Exercise input:
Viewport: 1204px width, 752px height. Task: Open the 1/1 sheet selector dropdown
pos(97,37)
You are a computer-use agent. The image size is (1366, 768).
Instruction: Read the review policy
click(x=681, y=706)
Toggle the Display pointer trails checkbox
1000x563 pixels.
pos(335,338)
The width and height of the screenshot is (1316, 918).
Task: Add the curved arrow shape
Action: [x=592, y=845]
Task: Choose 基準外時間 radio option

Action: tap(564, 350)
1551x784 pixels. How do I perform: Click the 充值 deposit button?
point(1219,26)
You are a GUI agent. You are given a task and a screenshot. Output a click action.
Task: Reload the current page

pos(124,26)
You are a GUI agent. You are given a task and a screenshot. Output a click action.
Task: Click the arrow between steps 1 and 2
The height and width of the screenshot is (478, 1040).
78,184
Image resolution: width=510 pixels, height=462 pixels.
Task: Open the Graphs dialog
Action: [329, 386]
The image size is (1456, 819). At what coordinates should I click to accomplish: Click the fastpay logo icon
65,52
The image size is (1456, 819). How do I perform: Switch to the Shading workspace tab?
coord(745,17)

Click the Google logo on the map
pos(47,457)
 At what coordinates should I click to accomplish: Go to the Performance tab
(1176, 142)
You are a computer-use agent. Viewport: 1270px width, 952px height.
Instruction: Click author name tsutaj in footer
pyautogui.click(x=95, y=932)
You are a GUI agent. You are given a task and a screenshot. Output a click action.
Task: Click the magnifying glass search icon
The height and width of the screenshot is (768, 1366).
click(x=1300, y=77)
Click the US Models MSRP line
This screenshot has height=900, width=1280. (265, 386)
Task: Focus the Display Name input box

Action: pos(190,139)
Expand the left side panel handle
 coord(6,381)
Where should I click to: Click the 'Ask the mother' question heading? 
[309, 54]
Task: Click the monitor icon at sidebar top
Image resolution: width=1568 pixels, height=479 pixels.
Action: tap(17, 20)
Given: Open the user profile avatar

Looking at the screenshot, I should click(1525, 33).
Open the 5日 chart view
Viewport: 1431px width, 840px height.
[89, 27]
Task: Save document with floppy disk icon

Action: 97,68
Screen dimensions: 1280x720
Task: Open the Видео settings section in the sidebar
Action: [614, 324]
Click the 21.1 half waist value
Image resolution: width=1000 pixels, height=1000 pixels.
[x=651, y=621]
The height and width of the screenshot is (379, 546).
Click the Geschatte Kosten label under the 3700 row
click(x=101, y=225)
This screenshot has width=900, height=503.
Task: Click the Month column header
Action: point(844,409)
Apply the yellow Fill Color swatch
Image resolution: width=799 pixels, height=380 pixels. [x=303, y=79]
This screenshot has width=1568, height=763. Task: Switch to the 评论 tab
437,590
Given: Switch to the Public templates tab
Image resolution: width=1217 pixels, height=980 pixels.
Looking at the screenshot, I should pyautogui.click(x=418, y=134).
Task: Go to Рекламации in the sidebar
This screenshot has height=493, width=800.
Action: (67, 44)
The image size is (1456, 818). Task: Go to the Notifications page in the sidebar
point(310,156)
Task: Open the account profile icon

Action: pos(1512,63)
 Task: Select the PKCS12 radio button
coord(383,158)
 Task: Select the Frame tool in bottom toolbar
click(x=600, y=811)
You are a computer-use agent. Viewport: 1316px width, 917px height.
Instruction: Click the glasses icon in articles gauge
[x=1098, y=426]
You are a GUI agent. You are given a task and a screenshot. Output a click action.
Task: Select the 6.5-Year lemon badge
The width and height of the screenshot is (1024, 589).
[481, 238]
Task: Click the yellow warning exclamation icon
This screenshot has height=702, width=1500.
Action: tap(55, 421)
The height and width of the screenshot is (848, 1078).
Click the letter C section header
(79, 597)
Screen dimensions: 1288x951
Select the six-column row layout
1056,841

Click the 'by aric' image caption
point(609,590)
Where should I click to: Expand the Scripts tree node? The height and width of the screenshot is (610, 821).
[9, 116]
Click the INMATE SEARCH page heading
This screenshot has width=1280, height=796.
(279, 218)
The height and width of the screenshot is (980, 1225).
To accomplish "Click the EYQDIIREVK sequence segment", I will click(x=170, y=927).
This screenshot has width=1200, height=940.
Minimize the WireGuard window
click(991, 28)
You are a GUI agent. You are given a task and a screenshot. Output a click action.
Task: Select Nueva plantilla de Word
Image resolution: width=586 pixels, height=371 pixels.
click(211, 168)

What is expected:
Rewrite all the items above, swapping "GUI agent" for "desktop assistant" wherever it occurs and leaving every other word unchanged.

Final result:
Viewport: 1204px width, 752px height. Task: Open the 1/1 sheet selector dropdown
pos(97,37)
You are a computer-use agent. The image size is (1366, 768).
Instruction: Read the review policy
click(x=681, y=706)
Toggle the Display pointer trails checkbox
1000x563 pixels.
pos(335,338)
The width and height of the screenshot is (1316, 918).
Task: Add the curved arrow shape
Action: [x=592, y=845]
Task: Choose 基準外時間 radio option

Action: tap(564, 350)
1551x784 pixels. How do I perform: Click the 充值 deposit button?
point(1219,26)
You are a desktop assistant. You are given a task and a screenshot. Output a click action.
Task: Reload the current page

pos(124,26)
You are a desktop assistant. You are given a task and a screenshot. Output a click action.
Task: Click the arrow between steps 1 and 2
The height and width of the screenshot is (478, 1040).
78,184
Image resolution: width=510 pixels, height=462 pixels.
Task: Open the Graphs dialog
Action: [329, 386]
The image size is (1456, 819). At what coordinates should I click to accomplish: Click the fastpay logo icon
65,52
The image size is (1456, 819). How do I perform: Switch to the Shading workspace tab?
coord(745,17)

Click the Google logo on the map
pos(47,457)
 At what coordinates should I click to accomplish: Go to the Performance tab
(1176, 142)
You are a computer-use agent. Viewport: 1270px width, 952px height.
Instruction: Click author name tsutaj in footer
pyautogui.click(x=95, y=932)
You are a desktop assistant. You are given a task and a screenshot. Output a click action.
Task: Click the magnifying glass search icon
The height and width of the screenshot is (768, 1366).
click(x=1300, y=77)
Click the US Models MSRP line
This screenshot has height=900, width=1280. (265, 386)
Task: Focus the Display Name input box

Action: pos(190,139)
Expand the left side panel handle
 coord(6,381)
Where should I click to: Click the 'Ask the mother' question heading? 
[309, 54]
Task: Click the monitor icon at sidebar top
Image resolution: width=1568 pixels, height=479 pixels.
Action: tap(17, 20)
Given: Open the user profile avatar

Looking at the screenshot, I should click(1525, 33).
Open the 5日 chart view
Viewport: 1431px width, 840px height.
[89, 27]
Task: Save document with floppy disk icon

Action: 97,68
Screen dimensions: 1280x720
Task: Open the Видео settings section in the sidebar
Action: [614, 324]
Click the 21.1 half waist value
Image resolution: width=1000 pixels, height=1000 pixels.
[x=651, y=621]
The height and width of the screenshot is (379, 546).
Click the Geschatte Kosten label under the 3700 row
click(x=101, y=225)
This screenshot has width=900, height=503.
Task: Click the Month column header
Action: point(844,409)
Apply the yellow Fill Color swatch
Image resolution: width=799 pixels, height=380 pixels. [x=303, y=79]
This screenshot has width=1568, height=763. Task: Switch to the 评论 tab
437,590
Given: Switch to the Public templates tab
Image resolution: width=1217 pixels, height=980 pixels.
Looking at the screenshot, I should pyautogui.click(x=418, y=134).
Task: Go to Рекламации in the sidebar
This screenshot has height=493, width=800.
Action: (67, 44)
The image size is (1456, 818). Task: Go to the Notifications page in the sidebar
point(310,156)
Task: Open the account profile icon

Action: pos(1512,63)
 Task: Select the PKCS12 radio button
coord(383,158)
 Task: Select the Frame tool in bottom toolbar
click(x=600, y=811)
You are a computer-use agent. Viewport: 1316px width, 917px height.
Instruction: Click the glasses icon in articles gauge
[x=1098, y=426]
You are a desktop assistant. You are given a task and a screenshot. Output a click action.
Task: Select the 6.5-Year lemon badge
The width and height of the screenshot is (1024, 589).
[481, 238]
Task: Click the yellow warning exclamation icon
This screenshot has height=702, width=1500.
Action: tap(55, 421)
The height and width of the screenshot is (848, 1078).
Click the letter C section header
(79, 597)
Screen dimensions: 1288x951
Select the six-column row layout
1056,841

Click the 'by aric' image caption
point(609,590)
Where should I click to: Expand the Scripts tree node? The height and width of the screenshot is (610, 821).
[9, 116]
Click the INMATE SEARCH page heading
This screenshot has width=1280, height=796.
(279, 218)
The height and width of the screenshot is (980, 1225).
To accomplish "Click the EYQDIIREVK sequence segment", I will click(x=170, y=927).
This screenshot has width=1200, height=940.
Minimize the WireGuard window
click(991, 28)
You are a desktop assistant. You are given a task and a screenshot. Output a click action.
Task: Select Nueva plantilla de Word
Image resolution: width=586 pixels, height=371 pixels.
click(211, 168)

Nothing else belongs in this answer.